4 August, 2023
The Daily Express, by Sam Richards
If Britain is to be a thriving 21st century economy, then there is no alternative to getting more clean energy infrastructure built.
Britain's greatness and prosperity were built on our mastery of science and engineering, coupled with our ability to just get on and build things.
It’s this spirit of ingenuity and belief that anything is possible that birthed industrial heroes like Isambard Kingdom Brunel, made Manchester the home of nuclear physics and electrified our nation with the world’s first coal-fired power station and then the first commercial nuclear power plant.
In recent years this spirit has turned from a roaring flame that propelled Britain forward, to a glowing ember that only flickers every so often.
But could we be at a turning point? The Government recently announced plans to overhaul the planning system. Slashing bureaucracy and red tape to get spades in the ground as quickly as possible for new offshore wind farms, transport links and nuclear power stations.
This is a major step forward and something Britain Remade, the pro-growth, campaign group I lead, has been calling for.
And this week ministers have been churning out announcements as part of the government’s ‘energy week’.
The PM kicked things off in Scotland with two major announcements, one on new oil and gas drilling licences, along with funding for the multi-million pound Acorn carbon capture and storage project in Aberdeenshire.
The drumbeat of announcements and ministerial visits continued with a host of Cabinet members finding their way to the former industrial heartland of Teesside.

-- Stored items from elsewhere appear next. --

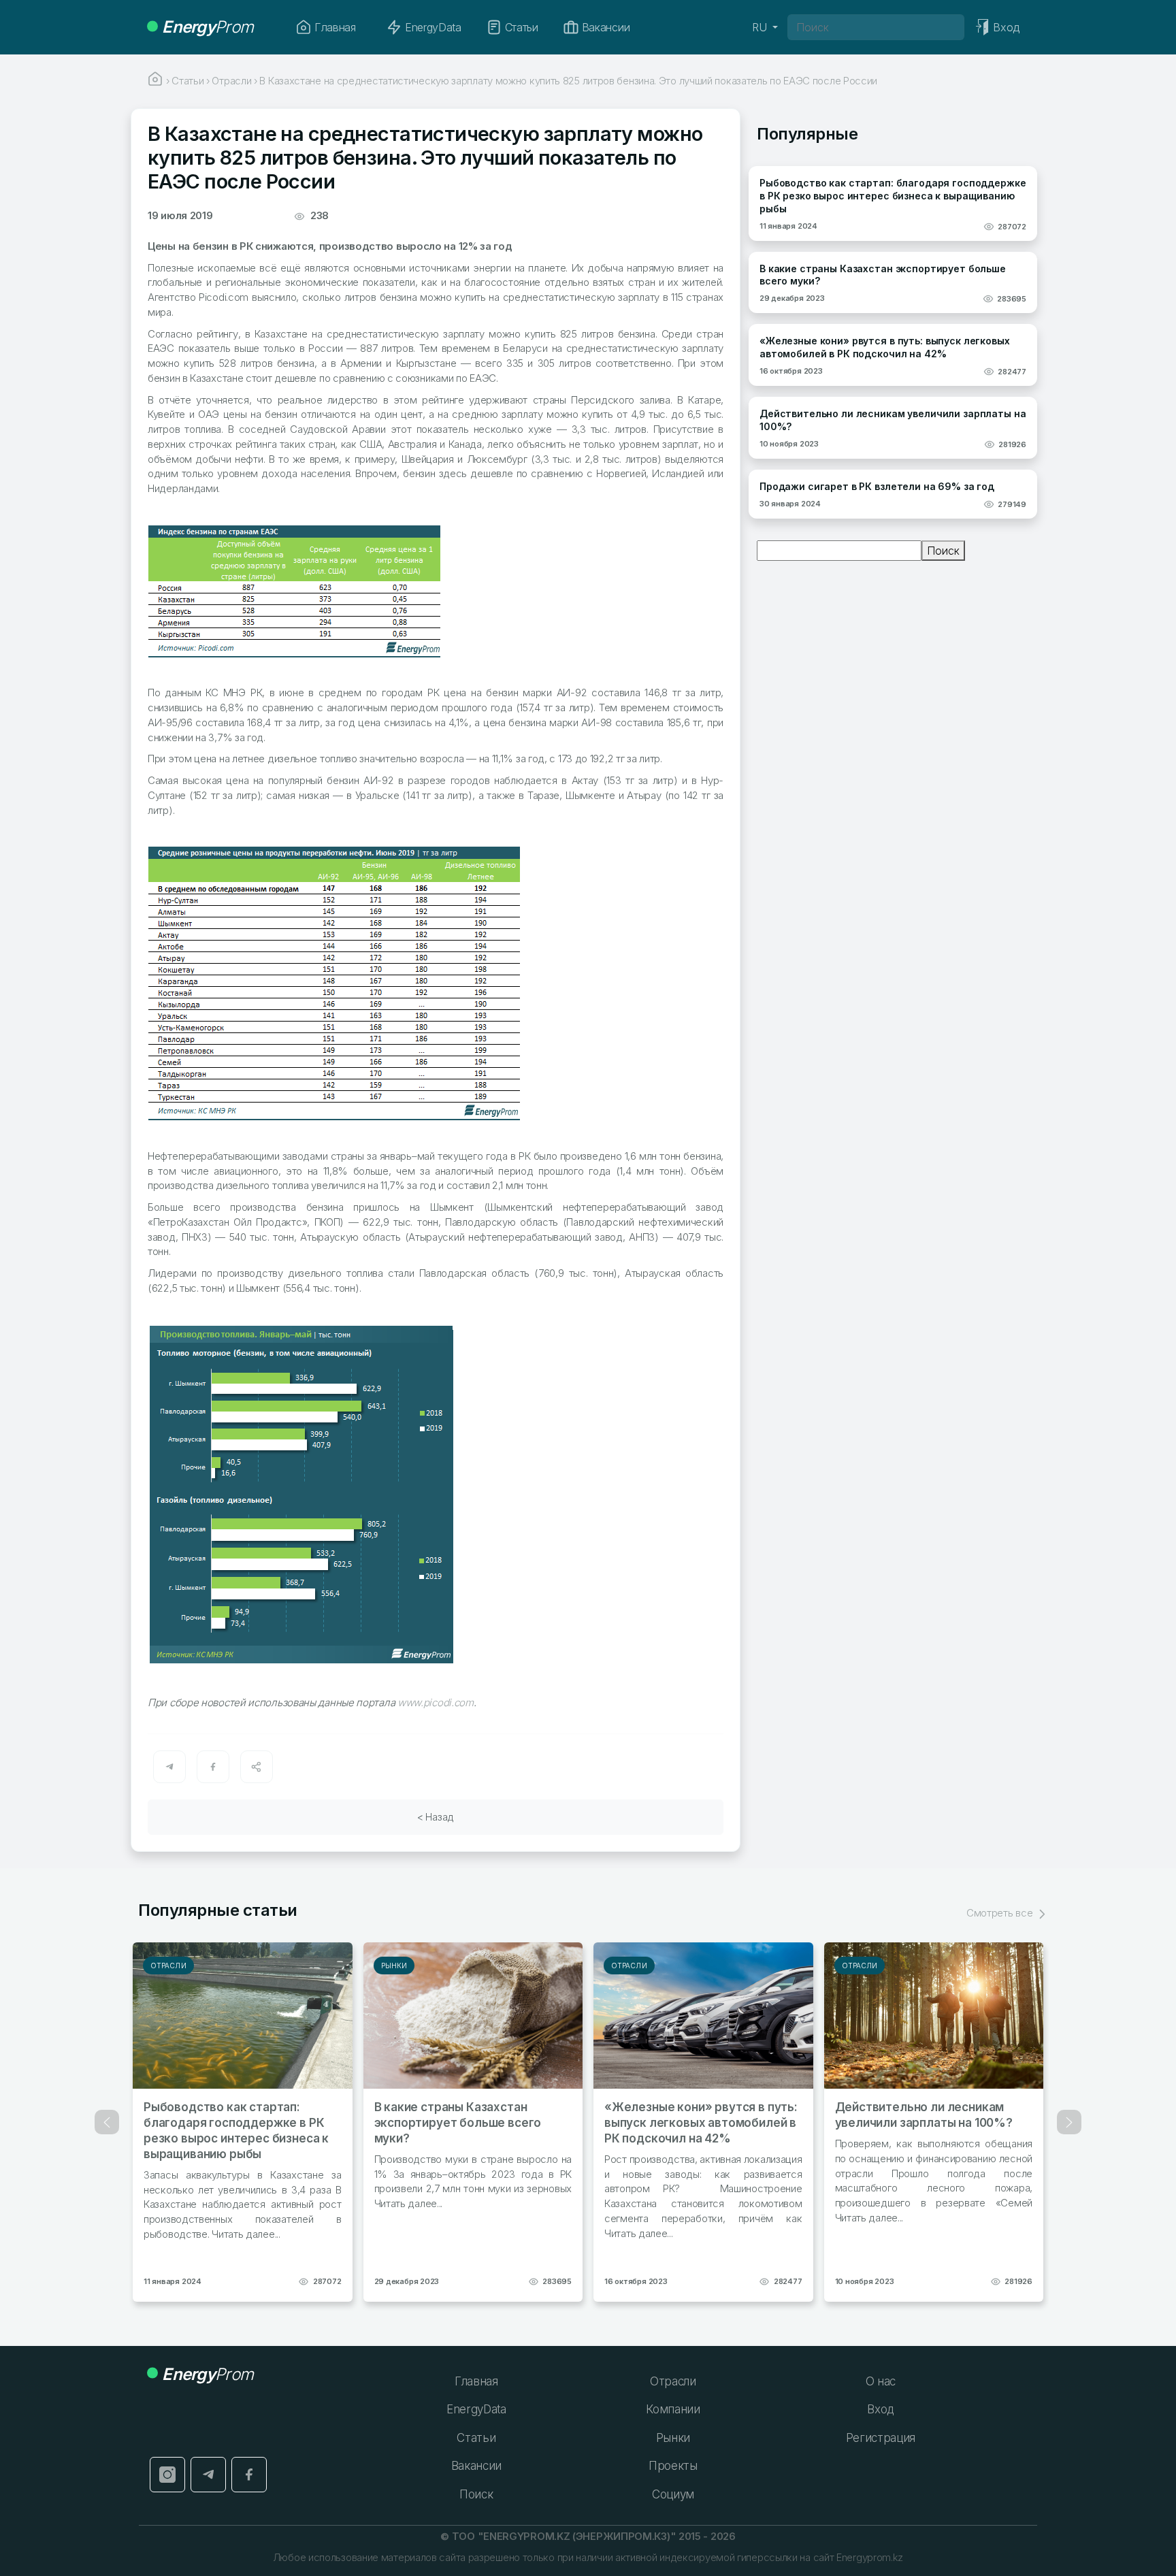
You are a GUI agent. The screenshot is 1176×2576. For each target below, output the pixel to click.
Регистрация (880, 2438)
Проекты (673, 2466)
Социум (673, 2494)
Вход (880, 2409)
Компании (673, 2409)
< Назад (435, 1816)
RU (761, 27)
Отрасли (168, 1965)
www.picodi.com (435, 1702)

Energy Secretary Grant Shapps visited a gas processing terminal on the river Tees. Transport Secretary Mark Harper announced cash for a hydrogen investment at Teesside International Airport and the Deputy Prime Minister Oliver Dowden found himself in Hartlepool talking about energy network security- making sure Putin can’t cut off gas supplies or attack the National Grid.

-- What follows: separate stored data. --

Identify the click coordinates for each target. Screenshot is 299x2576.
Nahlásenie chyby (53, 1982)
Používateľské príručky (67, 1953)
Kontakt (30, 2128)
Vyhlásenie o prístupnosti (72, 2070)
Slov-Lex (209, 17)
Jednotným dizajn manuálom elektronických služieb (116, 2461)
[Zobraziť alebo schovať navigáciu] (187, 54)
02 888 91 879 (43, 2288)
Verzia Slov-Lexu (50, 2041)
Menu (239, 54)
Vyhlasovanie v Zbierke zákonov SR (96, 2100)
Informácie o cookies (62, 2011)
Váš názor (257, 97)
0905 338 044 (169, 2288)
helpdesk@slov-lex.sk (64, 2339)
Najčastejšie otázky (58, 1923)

However, the most consequential news may have come today from the little-known Electricity Networks Commissioner, whose job it is to speed up construction of electricity cables and pylons.
If we are to keep the lights on, keep our factories running, keep data centres online and keep creating good-quality, well paid jobs then we are going to have to install more cables and build more pylons.
The simple reality is that if we are to build the clean energy infrastructure the country needs to become energy secure and go green, then we are going to have to build more grid connections over the next seven years than we have built over the last thirty years.
The outdated way the grid currently operates is holding Britain back.
Currently, wind farms are paid to turn off because the grid is unable to transport the power from where it is generated to where most households are.
Not only does this mean millions of households are missing out on cheaper energy, it resulted in wind farms being paid £507 million in 2021 and an extra two million tonnes of CO2 being pumped into the atmosphere.
To get maximum benefit out of wind power, bigger and better grid connections are needed. A lack of connections not only means we can’t get energy from where it’s generated to where it’s needed. It means we’re missing out on job-boosting investments.
One developer who was looking to build a battery storage project was told the earliest the firm could get a grid connection was 2036 – a 13 year delay.
We simply cannot have a 21st-century economy built with 20th-century thinking and infrastructure. Those opposed to building new pylons, such as the Campaign to Protect Rural England and some Conservative MPs, say that new power lines should be built underground instead. But going underground is about five times more expensive than pylons.
This extra cost will have to be funded through higher bills. Do we really want families across the country to pay more for their power, just to protect a small minority of rural views?
The only solution is to get building. These proposals, to halve the time electricity projects take to deliver from 14 to seven years, are a good start, but we need to be more ambitious. We need to rediscover the spirit of Brunel.